Mais voici que, étant à la recherche de quelques citations qui pourraient appuyer cette impression, je tombe sur l'E2P39: "
Ce qui est commun au Corps humain et à certains corps extérieurs par lesquels le Corps humain est ordinairement affecté, et leur est propre, et est autant dans la partie de chacun d'eux que dans le tout, de cela aussi l'idée sera dans l'Esprit adéquate.". Donc oui, je crois que tu as raison: il faut déduire de cette proprosition que nous avons réellement des idées adéquates ayant quelque chose de corporel comme objet. Car ici, nul besoin d'en passer par des idées d'idées pour obtenir cette idée adéquate. Dès que nous avons une idée de ce qui est en ce sens commun au Corps humain et à d'autres corps extérieurs, celle-ci EST DEJA adéquate ... . Remarquable. Dommage que Spinoza n'ait pas donné d'exemple de ce genre d'idées.

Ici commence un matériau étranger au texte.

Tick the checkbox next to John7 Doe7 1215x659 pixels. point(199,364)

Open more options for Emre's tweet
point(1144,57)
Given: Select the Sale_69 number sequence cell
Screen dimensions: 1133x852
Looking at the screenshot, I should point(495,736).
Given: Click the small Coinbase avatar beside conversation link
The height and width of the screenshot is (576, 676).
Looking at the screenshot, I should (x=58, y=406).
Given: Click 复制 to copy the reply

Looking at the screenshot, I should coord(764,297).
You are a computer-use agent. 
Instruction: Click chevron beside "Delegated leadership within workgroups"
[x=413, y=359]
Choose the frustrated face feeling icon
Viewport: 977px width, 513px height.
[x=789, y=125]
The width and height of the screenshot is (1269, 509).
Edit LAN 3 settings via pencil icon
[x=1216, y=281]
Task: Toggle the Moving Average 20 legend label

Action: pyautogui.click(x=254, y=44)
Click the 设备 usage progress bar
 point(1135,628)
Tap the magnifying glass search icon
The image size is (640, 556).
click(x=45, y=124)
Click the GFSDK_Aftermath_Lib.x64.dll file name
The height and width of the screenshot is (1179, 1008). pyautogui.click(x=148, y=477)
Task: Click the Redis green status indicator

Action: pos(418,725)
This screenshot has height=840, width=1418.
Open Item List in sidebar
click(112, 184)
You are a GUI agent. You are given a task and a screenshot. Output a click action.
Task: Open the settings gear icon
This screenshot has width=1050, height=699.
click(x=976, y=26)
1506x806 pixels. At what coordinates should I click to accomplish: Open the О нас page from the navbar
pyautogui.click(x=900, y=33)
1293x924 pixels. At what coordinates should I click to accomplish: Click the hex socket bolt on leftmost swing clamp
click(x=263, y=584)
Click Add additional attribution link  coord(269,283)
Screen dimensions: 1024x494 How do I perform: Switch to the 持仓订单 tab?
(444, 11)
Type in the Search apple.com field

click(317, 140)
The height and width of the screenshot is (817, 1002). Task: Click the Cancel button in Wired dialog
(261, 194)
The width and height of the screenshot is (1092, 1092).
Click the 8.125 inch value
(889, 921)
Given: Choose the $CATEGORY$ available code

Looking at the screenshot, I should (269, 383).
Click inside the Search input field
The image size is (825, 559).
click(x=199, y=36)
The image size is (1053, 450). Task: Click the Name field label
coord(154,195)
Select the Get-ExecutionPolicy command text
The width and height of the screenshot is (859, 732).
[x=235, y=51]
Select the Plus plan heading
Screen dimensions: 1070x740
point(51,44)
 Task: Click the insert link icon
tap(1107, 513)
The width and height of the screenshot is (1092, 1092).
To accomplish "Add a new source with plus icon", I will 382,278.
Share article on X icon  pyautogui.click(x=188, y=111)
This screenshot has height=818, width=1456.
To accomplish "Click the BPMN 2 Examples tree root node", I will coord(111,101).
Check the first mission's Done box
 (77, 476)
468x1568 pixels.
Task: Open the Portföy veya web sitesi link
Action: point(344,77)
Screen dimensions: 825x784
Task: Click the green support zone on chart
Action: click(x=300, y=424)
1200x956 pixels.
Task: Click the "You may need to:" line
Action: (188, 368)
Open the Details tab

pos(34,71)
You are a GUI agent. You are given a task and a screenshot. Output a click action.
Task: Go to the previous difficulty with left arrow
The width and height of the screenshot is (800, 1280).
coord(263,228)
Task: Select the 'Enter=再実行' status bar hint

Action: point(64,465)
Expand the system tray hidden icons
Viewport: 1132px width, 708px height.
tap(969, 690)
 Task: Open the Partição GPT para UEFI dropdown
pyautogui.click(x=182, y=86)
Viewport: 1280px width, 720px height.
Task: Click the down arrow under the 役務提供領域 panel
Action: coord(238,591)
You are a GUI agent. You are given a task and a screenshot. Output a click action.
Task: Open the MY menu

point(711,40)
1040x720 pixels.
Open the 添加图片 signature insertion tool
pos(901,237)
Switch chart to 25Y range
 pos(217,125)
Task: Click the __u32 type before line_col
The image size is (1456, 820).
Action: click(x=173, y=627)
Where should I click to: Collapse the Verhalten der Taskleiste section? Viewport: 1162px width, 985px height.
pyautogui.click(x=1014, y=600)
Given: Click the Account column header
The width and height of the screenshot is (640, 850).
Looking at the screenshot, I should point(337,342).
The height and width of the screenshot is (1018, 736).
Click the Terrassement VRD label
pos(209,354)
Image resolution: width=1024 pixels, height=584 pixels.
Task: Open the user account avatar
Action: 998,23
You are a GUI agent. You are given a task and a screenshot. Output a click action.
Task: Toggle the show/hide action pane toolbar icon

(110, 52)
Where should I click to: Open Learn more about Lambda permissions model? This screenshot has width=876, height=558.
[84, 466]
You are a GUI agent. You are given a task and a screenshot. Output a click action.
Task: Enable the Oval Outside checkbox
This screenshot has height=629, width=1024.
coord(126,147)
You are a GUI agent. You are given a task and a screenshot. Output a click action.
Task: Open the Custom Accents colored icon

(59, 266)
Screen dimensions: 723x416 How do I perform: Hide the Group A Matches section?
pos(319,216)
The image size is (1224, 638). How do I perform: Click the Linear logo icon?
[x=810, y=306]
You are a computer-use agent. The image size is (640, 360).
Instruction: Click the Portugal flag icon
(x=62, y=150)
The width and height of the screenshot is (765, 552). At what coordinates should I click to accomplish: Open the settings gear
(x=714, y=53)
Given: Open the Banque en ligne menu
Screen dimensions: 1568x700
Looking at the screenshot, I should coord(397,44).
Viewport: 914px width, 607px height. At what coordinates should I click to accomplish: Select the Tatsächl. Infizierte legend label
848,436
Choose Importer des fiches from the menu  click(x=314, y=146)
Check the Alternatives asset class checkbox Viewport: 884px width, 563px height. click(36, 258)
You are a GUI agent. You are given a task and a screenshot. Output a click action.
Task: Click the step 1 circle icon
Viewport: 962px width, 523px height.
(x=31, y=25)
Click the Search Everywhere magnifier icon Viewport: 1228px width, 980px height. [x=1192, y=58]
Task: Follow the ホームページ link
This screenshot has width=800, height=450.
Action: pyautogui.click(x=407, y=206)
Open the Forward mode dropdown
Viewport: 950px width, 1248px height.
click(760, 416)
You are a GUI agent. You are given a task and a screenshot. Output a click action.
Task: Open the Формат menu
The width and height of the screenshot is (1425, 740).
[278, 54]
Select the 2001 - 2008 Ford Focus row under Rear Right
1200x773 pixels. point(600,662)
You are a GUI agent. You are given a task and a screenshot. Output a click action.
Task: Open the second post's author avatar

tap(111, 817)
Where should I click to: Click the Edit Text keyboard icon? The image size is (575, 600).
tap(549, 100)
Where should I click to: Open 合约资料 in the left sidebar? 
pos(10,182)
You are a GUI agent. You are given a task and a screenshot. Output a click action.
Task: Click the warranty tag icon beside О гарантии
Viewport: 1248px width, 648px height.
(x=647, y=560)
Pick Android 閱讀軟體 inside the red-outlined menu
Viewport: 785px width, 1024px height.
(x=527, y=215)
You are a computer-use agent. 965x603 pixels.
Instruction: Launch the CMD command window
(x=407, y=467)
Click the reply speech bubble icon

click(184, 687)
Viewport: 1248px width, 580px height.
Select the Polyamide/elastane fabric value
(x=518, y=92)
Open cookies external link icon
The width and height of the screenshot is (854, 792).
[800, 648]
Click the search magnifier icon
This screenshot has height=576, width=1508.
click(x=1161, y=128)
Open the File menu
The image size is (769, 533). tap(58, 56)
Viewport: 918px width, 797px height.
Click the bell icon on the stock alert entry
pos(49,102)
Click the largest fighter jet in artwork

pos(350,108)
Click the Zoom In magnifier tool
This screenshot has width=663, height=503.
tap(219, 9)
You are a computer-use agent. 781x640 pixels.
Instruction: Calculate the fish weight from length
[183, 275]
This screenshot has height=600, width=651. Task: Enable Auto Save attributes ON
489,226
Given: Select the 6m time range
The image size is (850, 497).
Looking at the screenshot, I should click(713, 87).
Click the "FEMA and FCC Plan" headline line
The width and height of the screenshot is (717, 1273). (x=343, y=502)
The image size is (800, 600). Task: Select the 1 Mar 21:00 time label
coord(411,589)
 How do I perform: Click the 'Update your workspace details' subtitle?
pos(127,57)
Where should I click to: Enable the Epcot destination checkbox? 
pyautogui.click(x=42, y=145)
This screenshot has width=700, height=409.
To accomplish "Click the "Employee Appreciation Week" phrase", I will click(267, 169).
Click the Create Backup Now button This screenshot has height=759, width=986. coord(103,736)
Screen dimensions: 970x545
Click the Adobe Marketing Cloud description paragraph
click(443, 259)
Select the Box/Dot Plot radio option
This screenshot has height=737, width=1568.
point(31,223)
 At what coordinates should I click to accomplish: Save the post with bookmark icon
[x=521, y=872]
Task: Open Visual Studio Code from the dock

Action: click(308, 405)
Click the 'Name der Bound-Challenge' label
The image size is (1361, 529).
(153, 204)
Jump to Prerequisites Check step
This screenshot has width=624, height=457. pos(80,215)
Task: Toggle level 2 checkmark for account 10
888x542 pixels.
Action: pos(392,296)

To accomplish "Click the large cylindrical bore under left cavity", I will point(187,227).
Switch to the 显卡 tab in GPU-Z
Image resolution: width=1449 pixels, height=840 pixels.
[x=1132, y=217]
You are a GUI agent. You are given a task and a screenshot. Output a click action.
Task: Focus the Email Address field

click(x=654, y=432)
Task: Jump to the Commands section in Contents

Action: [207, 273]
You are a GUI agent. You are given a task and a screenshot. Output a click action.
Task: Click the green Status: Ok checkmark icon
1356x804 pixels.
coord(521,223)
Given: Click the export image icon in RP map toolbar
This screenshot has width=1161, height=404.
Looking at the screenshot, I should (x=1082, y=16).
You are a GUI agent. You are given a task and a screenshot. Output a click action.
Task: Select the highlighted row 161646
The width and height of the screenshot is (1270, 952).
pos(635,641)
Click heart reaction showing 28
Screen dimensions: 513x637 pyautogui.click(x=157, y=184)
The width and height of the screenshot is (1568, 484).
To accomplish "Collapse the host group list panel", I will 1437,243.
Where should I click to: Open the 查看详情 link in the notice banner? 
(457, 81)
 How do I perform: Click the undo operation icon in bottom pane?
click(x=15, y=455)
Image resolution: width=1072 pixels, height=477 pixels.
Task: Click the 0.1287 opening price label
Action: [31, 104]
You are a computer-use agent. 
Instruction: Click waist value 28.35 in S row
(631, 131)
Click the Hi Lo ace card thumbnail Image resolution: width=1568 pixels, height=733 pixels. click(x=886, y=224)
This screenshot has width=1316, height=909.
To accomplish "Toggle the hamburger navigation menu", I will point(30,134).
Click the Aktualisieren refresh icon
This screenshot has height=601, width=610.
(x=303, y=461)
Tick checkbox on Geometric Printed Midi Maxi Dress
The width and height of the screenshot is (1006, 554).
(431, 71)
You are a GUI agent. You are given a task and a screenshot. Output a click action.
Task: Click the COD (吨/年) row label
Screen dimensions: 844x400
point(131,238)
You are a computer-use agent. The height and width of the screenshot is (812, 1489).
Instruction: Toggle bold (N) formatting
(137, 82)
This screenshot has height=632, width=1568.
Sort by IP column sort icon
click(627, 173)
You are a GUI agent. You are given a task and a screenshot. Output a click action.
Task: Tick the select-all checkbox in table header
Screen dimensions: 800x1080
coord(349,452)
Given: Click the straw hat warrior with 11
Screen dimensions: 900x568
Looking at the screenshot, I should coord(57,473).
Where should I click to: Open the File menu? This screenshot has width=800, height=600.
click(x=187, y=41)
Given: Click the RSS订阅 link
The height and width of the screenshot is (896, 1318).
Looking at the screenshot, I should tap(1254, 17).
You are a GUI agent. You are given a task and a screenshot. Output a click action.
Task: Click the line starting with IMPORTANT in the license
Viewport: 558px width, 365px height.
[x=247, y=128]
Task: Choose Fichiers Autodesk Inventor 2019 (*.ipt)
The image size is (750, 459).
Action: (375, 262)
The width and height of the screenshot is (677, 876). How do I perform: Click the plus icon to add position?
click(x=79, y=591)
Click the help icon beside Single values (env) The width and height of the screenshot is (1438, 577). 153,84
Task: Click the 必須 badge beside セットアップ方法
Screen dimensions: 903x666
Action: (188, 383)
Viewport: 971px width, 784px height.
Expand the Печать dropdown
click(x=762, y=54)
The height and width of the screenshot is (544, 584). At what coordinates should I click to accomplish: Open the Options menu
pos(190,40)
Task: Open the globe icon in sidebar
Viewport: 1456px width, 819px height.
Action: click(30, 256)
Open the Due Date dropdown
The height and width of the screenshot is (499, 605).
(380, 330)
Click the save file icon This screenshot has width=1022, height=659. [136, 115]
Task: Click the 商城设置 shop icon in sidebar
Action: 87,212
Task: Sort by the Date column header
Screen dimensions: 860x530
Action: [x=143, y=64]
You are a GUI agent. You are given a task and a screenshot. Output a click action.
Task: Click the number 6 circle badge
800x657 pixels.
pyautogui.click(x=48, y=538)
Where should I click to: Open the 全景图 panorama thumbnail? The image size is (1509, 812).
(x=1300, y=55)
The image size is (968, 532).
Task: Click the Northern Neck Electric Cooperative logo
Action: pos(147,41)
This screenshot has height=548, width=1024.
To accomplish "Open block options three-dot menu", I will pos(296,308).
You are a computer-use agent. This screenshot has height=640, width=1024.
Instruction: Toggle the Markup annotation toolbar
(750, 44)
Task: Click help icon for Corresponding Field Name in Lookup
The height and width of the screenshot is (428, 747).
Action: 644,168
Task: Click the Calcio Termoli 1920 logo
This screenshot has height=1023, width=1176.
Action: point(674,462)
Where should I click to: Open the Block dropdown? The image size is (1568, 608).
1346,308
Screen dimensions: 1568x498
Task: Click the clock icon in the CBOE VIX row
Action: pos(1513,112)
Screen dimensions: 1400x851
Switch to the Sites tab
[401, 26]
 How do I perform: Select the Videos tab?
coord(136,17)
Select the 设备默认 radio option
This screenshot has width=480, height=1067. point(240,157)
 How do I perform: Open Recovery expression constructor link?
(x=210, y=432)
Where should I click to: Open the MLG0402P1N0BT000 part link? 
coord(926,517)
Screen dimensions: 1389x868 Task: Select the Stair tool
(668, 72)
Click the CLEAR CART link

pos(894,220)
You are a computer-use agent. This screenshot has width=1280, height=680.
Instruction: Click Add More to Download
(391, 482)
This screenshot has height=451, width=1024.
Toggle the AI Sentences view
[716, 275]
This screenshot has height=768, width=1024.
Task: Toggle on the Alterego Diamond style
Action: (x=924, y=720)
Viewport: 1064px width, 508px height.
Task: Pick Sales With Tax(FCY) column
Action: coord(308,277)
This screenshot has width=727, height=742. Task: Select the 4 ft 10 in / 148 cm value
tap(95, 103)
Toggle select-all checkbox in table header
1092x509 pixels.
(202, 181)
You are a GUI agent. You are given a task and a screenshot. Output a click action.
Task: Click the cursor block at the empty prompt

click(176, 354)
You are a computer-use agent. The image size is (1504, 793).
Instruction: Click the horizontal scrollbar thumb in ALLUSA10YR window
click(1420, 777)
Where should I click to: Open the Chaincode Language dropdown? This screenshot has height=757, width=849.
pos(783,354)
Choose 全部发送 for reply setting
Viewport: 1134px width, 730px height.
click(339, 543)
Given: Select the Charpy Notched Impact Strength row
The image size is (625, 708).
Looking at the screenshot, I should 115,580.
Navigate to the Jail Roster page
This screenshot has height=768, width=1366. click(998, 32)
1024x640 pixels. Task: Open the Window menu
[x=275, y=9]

Serge a écrit :Comme tu l'as laissé entendre, il est difficile de concevoir les Corps comme habités de Raison..., mais pas comme les sièges de lois... Or les lois, c'est précisément ce que la Raison perçoit. Quoiqu'elles "habitent" le Corps, elle habitent tous les corps (quoiqu'à des degrés divers) et le tout, sont omniprésentes et éternelles ; autrement dit elles sont l'essence de Dieu (en tant que naturant, oserais-je même dire.)
ok, nous sommes d'accord là-dessus.
Serge a écrit :Je n'ai rien lu de Deleuze, et je me garde bien de le juger, mais bon sang j'ai l'impression que dès qu'il est mentionné, les contrevérités frontales vis-à-vis du texte même de Spinoza ne tardent pas à suivre...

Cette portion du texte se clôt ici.